In the city of Coeur d’Alene, Idaho, known to many as a sleepy lakefront resort town, a woman named Sharalee Armitage Howard has turned a dying 110-year-old black cottonwood tree into a magical library.
Stone steps lead up the sloped front yard to what remains of the tree. The 10-foot-tall trunk has a shingled roof that extends a little over the edges. A lantern-style lamp lights a row of tiny faux wooden books that make up the library’s decorative dentil molding. The real books, however, are visible through a vintage window-turned-door. The door itself features hardware that looks like it would have been at home in Middle Earth.
Although the tree needed to come down, likely since her family had bought the house 15 years ago, Howard says that she had a hard time letting go. In November 2018, after a branch dropped onto her son’s car, the end finally arrived. Once Howard saw inside the tree, it was clear that the inner wood had rotted.
But even then, Howard hoped to give the stump another life. “I thought: What if I kept the trunk part of it? What if we make it into one of those Little Free Libraries?” she says. “Immediately I could envision the little steps going up to it. I knew I’d do a lot of features to make it match the house. You just have these ‘what if’ moments and then your brain starts figuring out how to make it work.”
The Little Free Library movement, which was founded in 2009 by the late Todd H. Bol in Wisconsin, was intended to promote literacy and community with the “take a book, share a book” concept. With over 75,000 Little Free Libraries in 88 countries, the idea has taken off, though it’s not without its critics.
Howard, who works for the Coeur d’Alene Public Library, has been interested in Little Free Libraries for a long time, even creating a freestanding one a few years ago as an auction item for her children’s school. Like the tree version, that library included tiny decorative books (she had the school kids select their favorites). “I bid on it until I couldn’t afford it anymore because I really wanted it,” she says.
For her tree library, Howard created an insert—essentially a box—which would fit inside the hole in the stump. That box became the functional part of the library, into which shelving and books were ultimately placed.
Meanwhile, her husband and four children selected the titles for the row of ornamental books. There are classics including Call of the Wild, Nancy Drew, and The Grapes of Wrath, along with contemporary favorites such as Hush Little Alien, Harry Potter, and Percy Jackson.
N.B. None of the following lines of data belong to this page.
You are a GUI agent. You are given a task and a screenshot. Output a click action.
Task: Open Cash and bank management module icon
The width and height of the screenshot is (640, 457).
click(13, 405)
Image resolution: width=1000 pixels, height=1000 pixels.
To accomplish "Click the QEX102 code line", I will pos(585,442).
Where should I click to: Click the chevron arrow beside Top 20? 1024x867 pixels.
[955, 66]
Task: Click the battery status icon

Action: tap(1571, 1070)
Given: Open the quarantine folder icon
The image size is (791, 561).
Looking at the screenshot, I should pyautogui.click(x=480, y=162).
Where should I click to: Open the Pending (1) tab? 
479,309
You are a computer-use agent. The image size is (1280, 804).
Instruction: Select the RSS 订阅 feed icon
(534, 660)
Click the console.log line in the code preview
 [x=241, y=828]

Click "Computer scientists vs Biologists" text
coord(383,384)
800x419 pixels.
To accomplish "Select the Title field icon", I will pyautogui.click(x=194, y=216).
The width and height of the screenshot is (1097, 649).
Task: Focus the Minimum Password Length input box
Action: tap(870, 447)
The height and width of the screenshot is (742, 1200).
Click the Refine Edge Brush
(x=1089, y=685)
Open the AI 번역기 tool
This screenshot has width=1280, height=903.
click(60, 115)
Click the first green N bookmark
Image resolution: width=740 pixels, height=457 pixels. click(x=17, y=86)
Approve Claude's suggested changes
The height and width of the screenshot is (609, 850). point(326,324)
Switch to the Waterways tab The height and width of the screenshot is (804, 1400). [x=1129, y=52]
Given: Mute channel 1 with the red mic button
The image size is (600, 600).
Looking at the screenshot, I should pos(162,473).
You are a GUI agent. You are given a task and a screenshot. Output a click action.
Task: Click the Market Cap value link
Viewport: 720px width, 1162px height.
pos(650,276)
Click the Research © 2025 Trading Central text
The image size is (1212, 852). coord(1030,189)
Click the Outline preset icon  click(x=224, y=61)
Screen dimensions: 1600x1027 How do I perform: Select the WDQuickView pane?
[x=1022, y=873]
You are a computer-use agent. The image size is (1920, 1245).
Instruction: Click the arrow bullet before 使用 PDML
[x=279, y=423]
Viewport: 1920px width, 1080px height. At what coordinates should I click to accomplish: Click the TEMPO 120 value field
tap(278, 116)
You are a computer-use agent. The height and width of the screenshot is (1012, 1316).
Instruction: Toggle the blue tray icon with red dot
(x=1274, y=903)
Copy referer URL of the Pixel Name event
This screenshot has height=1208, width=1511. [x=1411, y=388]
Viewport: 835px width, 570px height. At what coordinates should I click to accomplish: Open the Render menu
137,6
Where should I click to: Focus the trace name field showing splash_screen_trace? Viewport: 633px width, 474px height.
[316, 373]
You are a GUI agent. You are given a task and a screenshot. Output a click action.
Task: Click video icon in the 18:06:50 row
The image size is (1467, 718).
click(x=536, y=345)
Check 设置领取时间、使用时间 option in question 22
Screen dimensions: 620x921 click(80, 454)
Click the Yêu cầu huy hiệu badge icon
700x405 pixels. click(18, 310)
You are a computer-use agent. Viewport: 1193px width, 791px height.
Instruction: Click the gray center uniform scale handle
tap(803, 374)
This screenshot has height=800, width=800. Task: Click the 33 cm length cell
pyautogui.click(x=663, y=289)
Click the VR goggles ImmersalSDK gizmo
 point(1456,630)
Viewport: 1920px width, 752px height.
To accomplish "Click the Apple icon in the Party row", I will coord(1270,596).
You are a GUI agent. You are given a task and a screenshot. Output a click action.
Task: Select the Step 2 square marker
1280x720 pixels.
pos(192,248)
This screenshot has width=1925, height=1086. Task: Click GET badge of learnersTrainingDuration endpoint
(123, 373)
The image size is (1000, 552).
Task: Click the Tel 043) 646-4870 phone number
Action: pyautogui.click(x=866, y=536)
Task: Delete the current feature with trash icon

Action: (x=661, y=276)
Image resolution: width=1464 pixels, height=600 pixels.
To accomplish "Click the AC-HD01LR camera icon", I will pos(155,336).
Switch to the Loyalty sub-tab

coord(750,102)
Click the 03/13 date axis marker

Each faux book was limited to three lines with seven letters per line.
Although she still planned to add some finishing touches, Howard shared her creation on Facebook on December 10, 2018. Local media outlets quickly picked up the story, and over the next month, national publications followed. Since then, Howard’s library has been busy. “There’s been a steady stream of cars,” she says. “There’s literally been people waiting for other people to take their turn.”
Though this is Howard’s best known project, the library is only one of her book- and community-related artistic endeavors.
Years ago, in a quest to create a children’s book to connect far-away relatives, Howard became interested in bookbinding. Unsatisfied with the options available at office supply stores, she began looking into techniques for doing it herself. That passion eventually led to a low-residency degree program in fine binding at the American Academy of Bookbinding in Telluride, Colorado. Currently, she’s binding a copy of Call of the Wild and she’s almost done with Walt Whitman’s Leaves of Grass, which includes grass-shaped insets.
In the fall of 2018, Howard created a dress and hat (a birdcage with a bird inside) entirely out of unsalvageable books as part of local non-profit Kootenai Environmental Alliance’s annual “Junk to Funk” fundraiser. Each year, they ask different artists to create garments out of recycled materials. Howard frequently makes items for fundraisers in the community, many of them book-themed.
Beyond making books and other art, Howard is passionate about teaching local children about the process as well. She’s been an artist-in-residence at her children’s K-6 school for the arts and humanities several times, often leading the kids through the process of writing, illustrating, and assembling books before selling them at the Farmer’s Market to benefit humanitarian causes that they have decided on in advance. In the past, the kids have chosen to build wells in Ethiopia, send school supplies and desks to Tanzania, and buy bikes for a local organization who uses them to harvest food from community gardens. “I wanted to show them that at any age you can do something that solves a problem and you can use the arts to do that,” says Howard.
For Howard, the Little Free Library’s purpose is primarily to delight. “Some people think it’s just for kids, but I think adults are just as excited to stumble across a Little Free Library and find something that they want to read. It lets you be a kid,” she says. “It didn’t need to be done. The tree didn’t need to be repurposed, but it’s magic.”